I was really too young to have been influenced by the New American Review during the main part of its run, but I remember in the mid-seventies picking up copies in used bookstores & feeling nostalgic for a scene I was never a part of. Ted Solotaroff is dead at 80. Those beat-up paperbacks, for my generation, were tokens of bravery to be lived up to. And they were printed (at a loss) by major publishers. Now there is something to be nostalgic for. Another believer in the efficacy of writing as an art is gone.

Aug 132008
 

Seems like I haven’t had much worth reporting on the blog recently.

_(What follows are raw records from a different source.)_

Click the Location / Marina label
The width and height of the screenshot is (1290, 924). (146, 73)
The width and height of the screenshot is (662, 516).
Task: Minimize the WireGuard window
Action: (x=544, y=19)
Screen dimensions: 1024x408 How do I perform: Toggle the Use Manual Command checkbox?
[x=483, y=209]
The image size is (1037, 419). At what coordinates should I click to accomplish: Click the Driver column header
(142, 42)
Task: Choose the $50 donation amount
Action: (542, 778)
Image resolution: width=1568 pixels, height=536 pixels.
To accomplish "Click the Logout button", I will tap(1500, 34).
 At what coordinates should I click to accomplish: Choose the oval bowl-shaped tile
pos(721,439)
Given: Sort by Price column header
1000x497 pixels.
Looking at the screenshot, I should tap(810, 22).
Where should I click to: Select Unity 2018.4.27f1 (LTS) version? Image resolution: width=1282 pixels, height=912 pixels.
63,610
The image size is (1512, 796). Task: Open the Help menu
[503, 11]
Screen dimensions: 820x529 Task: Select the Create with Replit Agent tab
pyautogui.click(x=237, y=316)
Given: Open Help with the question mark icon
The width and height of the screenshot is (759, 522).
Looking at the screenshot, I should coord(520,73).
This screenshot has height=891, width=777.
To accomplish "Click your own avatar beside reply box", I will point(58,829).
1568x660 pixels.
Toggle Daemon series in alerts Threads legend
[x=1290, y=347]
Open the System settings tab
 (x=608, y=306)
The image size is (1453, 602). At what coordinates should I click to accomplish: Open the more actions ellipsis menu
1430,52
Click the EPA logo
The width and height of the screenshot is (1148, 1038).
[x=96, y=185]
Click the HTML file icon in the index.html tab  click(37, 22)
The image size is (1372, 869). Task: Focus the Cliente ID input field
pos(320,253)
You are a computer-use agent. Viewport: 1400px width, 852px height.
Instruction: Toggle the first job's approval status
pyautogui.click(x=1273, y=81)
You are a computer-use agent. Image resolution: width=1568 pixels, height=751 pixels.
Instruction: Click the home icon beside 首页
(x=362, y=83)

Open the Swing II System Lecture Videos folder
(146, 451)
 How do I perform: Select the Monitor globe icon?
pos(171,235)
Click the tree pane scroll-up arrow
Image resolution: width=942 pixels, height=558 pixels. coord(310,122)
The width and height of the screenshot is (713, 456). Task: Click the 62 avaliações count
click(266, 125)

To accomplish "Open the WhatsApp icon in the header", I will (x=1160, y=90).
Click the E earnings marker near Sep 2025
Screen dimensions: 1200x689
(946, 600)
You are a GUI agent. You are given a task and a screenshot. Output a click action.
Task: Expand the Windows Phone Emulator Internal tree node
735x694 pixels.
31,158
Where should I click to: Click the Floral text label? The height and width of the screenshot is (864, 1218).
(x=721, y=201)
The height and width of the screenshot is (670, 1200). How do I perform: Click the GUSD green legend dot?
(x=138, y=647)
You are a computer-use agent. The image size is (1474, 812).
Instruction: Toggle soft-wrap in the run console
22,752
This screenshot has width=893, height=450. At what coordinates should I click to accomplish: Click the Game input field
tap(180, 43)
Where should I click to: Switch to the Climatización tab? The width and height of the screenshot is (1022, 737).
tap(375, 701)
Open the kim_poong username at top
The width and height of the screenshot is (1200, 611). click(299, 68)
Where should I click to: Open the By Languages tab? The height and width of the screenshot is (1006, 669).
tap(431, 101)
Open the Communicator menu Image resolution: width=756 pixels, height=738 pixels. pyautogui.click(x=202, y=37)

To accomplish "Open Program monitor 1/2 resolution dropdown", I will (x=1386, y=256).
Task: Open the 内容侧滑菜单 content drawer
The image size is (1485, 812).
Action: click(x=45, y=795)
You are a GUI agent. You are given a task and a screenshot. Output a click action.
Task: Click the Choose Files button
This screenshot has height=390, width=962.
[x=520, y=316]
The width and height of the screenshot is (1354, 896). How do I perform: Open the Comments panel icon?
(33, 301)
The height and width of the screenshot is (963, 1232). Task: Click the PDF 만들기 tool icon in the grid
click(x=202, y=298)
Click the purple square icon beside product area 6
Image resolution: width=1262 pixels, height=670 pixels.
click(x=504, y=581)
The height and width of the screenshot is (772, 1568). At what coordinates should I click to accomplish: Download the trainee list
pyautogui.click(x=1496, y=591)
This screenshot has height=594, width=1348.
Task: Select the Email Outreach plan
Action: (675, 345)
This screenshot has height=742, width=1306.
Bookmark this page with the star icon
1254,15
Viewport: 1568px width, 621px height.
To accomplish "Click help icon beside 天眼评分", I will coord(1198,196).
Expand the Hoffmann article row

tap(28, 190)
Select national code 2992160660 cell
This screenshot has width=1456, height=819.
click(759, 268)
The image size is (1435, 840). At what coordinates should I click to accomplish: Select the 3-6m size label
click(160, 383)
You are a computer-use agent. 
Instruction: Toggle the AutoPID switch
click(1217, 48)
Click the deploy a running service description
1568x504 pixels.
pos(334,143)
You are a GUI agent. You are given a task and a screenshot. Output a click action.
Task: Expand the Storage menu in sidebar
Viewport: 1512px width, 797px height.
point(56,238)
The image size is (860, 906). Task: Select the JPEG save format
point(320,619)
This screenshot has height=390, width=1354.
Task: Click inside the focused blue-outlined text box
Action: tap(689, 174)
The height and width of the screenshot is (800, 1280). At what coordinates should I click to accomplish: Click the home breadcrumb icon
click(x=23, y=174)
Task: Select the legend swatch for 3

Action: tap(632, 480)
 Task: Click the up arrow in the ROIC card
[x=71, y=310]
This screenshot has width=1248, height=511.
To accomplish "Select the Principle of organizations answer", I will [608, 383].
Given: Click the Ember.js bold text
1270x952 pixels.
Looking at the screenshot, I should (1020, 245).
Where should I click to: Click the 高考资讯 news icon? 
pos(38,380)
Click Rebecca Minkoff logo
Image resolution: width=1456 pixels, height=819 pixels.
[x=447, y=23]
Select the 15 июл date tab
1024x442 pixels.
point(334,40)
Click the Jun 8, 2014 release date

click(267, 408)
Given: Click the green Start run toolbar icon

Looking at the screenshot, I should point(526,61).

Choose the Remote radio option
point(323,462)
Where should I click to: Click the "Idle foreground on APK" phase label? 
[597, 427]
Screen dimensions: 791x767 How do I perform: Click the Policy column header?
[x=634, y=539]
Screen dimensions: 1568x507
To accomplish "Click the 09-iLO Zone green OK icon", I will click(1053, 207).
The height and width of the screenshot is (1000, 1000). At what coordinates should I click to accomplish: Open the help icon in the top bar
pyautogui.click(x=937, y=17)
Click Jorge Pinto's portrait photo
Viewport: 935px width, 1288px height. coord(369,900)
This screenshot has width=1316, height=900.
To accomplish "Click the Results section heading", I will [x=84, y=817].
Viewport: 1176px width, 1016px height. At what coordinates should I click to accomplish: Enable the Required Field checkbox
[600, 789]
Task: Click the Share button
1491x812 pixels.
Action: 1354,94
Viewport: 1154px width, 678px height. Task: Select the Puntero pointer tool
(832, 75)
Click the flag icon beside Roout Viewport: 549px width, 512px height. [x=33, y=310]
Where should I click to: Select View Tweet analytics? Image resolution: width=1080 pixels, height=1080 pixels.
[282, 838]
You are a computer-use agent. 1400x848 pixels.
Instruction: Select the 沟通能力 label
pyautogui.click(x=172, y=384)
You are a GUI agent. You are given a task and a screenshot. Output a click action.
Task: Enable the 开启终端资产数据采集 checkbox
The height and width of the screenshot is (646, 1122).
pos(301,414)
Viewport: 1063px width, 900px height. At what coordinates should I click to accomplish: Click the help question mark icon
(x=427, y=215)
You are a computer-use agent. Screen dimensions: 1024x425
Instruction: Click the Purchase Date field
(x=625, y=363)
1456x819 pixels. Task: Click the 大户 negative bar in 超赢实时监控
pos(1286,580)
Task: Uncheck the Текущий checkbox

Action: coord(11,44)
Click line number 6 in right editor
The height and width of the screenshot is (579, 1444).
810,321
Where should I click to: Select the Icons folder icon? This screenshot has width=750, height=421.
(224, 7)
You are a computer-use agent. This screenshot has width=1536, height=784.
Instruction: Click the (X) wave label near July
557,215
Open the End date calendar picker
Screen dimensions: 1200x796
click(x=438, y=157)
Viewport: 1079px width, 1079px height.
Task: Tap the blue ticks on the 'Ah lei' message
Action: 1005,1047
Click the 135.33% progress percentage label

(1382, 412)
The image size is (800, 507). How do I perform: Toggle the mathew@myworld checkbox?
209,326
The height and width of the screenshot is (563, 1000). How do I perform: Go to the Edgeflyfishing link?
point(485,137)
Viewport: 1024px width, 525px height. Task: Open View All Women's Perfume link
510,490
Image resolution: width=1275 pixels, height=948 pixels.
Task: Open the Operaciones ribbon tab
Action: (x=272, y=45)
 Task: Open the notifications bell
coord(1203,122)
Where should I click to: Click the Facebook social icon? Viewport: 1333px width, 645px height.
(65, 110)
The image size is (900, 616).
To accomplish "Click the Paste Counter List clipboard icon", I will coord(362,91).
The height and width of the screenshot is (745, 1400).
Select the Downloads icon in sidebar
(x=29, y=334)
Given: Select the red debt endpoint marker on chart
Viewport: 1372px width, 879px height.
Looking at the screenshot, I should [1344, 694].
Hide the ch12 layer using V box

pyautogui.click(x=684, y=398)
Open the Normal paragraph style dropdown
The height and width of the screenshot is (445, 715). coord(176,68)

I’ll read something & think, “I should blog that,” but then never get around to it. It’s not that I’ve been terribly busy — some work around the house & getting ready for the semester, but nothing overwhelming. Maybe the prolonged rainy weather we’ve been having since I got back from BMC has depressed my spirits. And there was a big blowup on the Poetryetc email list (a real nest of ninnies, where overt plagiarism goes unremarked & clique-politics is called “democracy”), of which I was one of the managers. My resignation from the list a week ago left a very bad taste in my mouth. Then there was the anxiety leading up to my annual physical exam — I always feel this for days — though I am routinely in “excellent health,” according to my doctor. I have been doing a lot of visual art, which is satisfying, but feels kind of mindless. I’m so used to thinking of imaginative work as involving language & a certain kind of verbal thinking that the processes of making collages don’t feel like using my mind, though I realize of course that I’m just doing another kind of thinking. And I’ve been spending too much time by myself — one of our cars is in the shop getting body work done, so Carole takes the remaining car, leaving me at home in south Colton. It’s funny, because in many ways I’m a quite solitary person, but if I don’t have conversations outside the home for several days I get way too much up inside my own head. Anyway, school responsibilities will really begin ramping up next week, we’ll have two cars, & I’ll be much busier. If past patterns hold, this will lead, paradoxically, to more posts on the blog. I think I’ve got a bunch of drafts, in any case, to finish up & post. So life will resume out here on the very tip of the long tail — somebody has to live out here!